Maybe that ISPs and server hosts want to come up with a system to deal with the growing costs of increasing data traffic (due to streaming videos and such becoming more and more popular). But a subscription like that of a TV wouldn't work, there are too many sites out there and even just creating a list of important sites would be a lot of work. Let alone updating the list and creating/maintaining several packages to subscribe to.

More over, even if it would be possible and feasable (it isn't unless the magically find a way to maintain this sort of thing at extremely low costs) it wouldnt be allowed by the (most) goverments since they would be making illegal price/service deals. Killing fair competition. So by law they wouldn't be able to get away with it.

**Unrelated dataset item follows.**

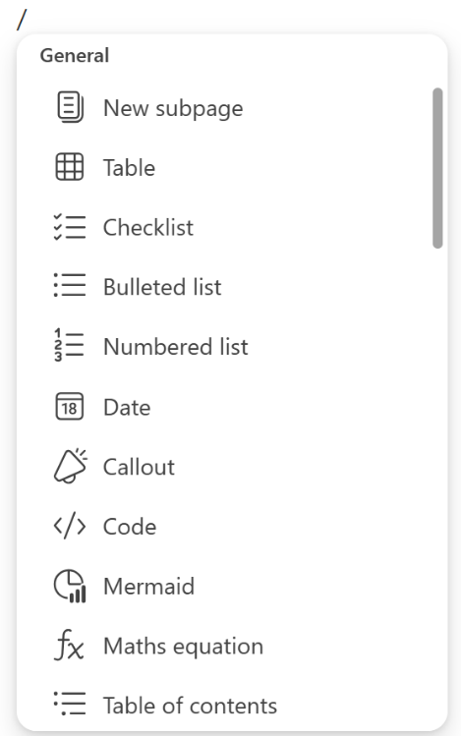
Task: Click the Table grid icon
Action: [x=70, y=167]

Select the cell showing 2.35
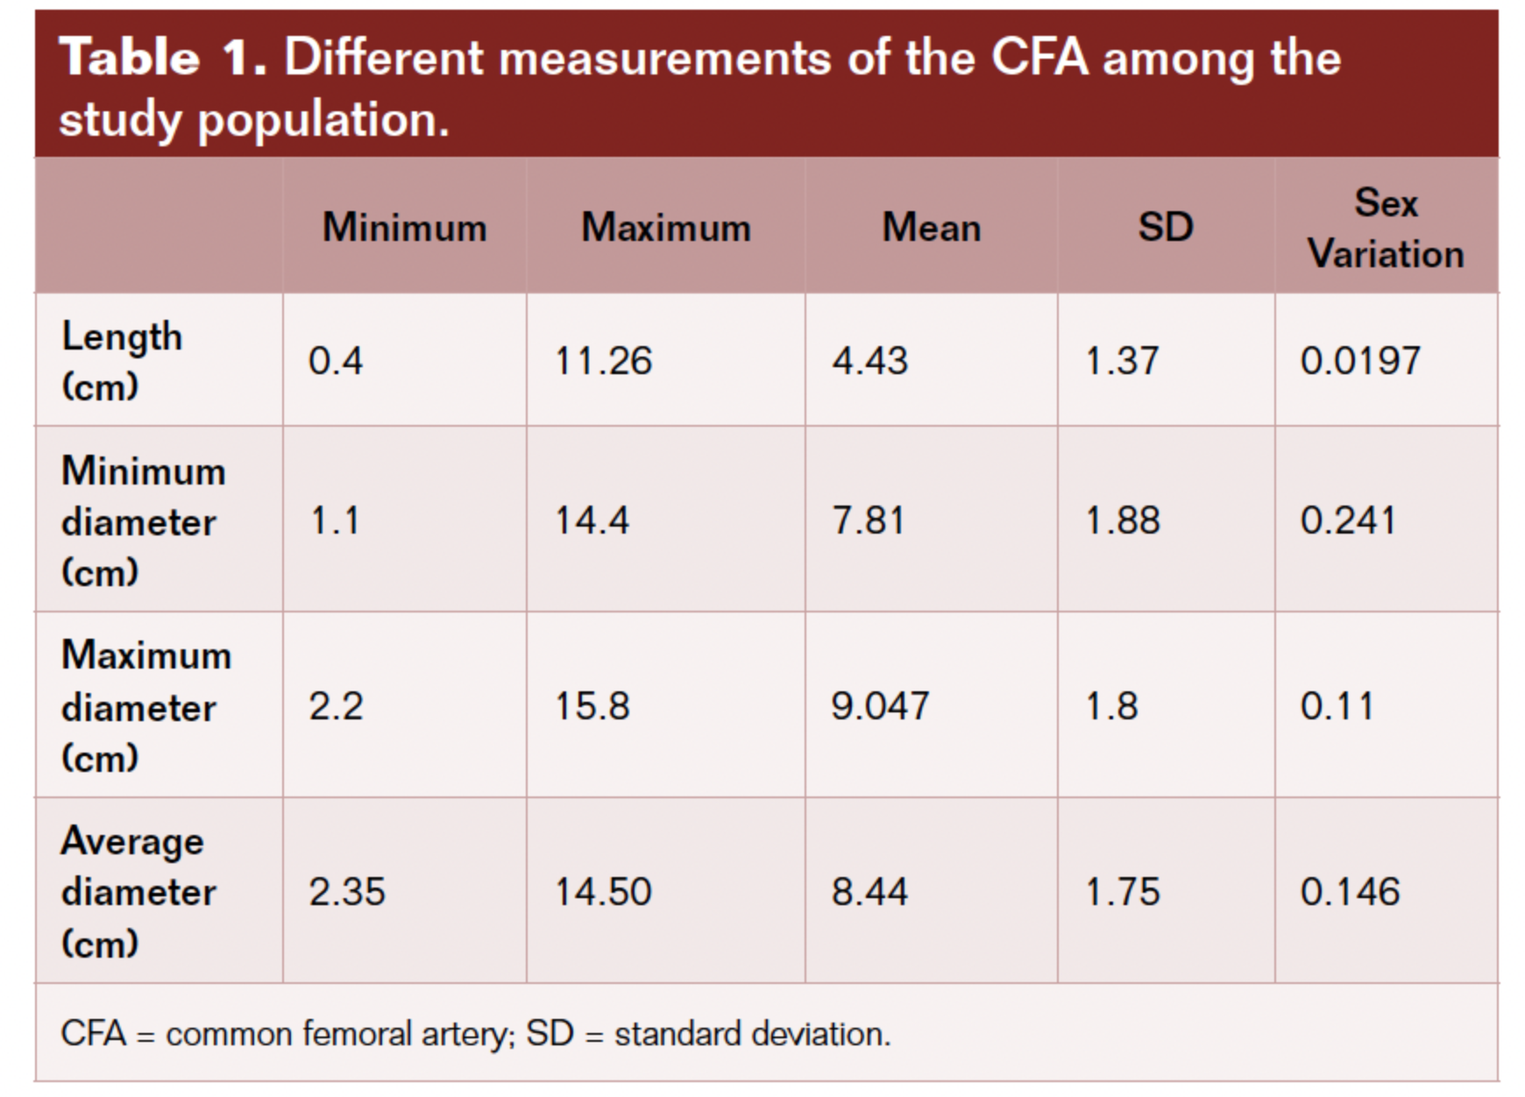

And even if it would be possible and legal, there would always be ISPs who wouldn't do this. Imagen the amount of consumers you could get by simpy offering an alnternative (better/more fair) package.

So, no, I don't see this happening. Now now, not in the near future, never.

Having said that, we as consumers should always by critical about services of an kind including ISP services to try and get the best offer. So keeping track of events and speaking out against unjust or uncalled for things/plans is a must.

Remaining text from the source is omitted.